Youngsters enjoy colonial history camp
Published 9:15 pm Monday, July 16, 2012
BATH — More than a dozen local youngsters enjoyed a hands-on lesson about colonial history during a Past Times day camp hosted last week by the Historic Bath State Historic Site.
A Child’s Life, presented Thursday and Friday, took a unique look at how working-class children and their upper-class peers lived, played and worked. The camp was directed by Bea Latham, historic interpreter with Historic Bath, with assistance from volunteers Amanda Smith and Carol Persche. Also taking part were Historic Bath staff members Wayne Randall, Elizabeth Midyette and Robin Suggs. The camp was open to children ages 5 to 10 years old.
“Past Times has been done here for more than 15 years, Latham said. “It’s not only a teaching experience, it’s a fun way to learn through activities, and it may supplement things learned in the school year.”

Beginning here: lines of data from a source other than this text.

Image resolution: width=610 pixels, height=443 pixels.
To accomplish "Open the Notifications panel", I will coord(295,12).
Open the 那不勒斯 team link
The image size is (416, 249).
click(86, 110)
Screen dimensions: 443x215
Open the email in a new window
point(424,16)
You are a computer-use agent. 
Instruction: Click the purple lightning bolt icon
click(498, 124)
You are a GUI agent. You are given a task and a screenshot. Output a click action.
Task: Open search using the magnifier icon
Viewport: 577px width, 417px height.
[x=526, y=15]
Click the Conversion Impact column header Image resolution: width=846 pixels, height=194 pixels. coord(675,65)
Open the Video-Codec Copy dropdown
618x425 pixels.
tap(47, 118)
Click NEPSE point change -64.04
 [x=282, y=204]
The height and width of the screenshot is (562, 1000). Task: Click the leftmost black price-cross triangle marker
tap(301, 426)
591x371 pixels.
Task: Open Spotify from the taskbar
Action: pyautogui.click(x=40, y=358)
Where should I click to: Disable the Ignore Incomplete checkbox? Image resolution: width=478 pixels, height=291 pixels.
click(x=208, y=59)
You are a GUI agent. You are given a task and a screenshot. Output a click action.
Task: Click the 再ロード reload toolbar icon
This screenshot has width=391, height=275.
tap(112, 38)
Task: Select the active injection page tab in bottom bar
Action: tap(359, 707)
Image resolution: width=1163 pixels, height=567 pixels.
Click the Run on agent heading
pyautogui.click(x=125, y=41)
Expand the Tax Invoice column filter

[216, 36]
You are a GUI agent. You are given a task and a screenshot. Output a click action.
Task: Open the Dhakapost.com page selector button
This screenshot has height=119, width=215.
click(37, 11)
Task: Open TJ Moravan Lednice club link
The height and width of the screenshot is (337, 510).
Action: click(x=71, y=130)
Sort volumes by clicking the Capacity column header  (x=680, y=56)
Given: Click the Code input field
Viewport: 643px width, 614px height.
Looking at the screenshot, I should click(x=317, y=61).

While experiencing the working-class childhood, camp participants took turns at crosscut sawing, cleaned luffa gourds, turned their gourds into birdhouses and made butter, which they later enjoyed with their lunch. They also competed in water-bucket races, learned nursing rhymes describing the life of the working class and were read a storybook relative to the day›s theme.
The youngsters discovered that life as an upper-class child was decidedly different. No manual labor for them. Instead, they learned about reading and writing in the colonial period and made their own hornbook. They also crafted dress-up wigs and hats to wear to their “tea” luncheon.
“Past Times deals with an event or time period in the past, and we try to relate to something the kids do today,” Latham said. “It gives them a vision of life in different times.”
So that the children may continue their studies and adventures at home, Latham compiled a book about Past Times activities.
“Hopefully, their parents will take the time to do other activities with them at home and reinforce what we learned here,” she said.
Leigh Swain, Historic Bath site manager, praised Latham for her efforts toward providing an entertaining, yet educational, opportunity for local children.
“This program is not something that is thrown together,” Swain said. “Bea has been working for months choosing a theme and components of the lesson, the activities, the crafts. She puts together a really sound, educational but fun program.”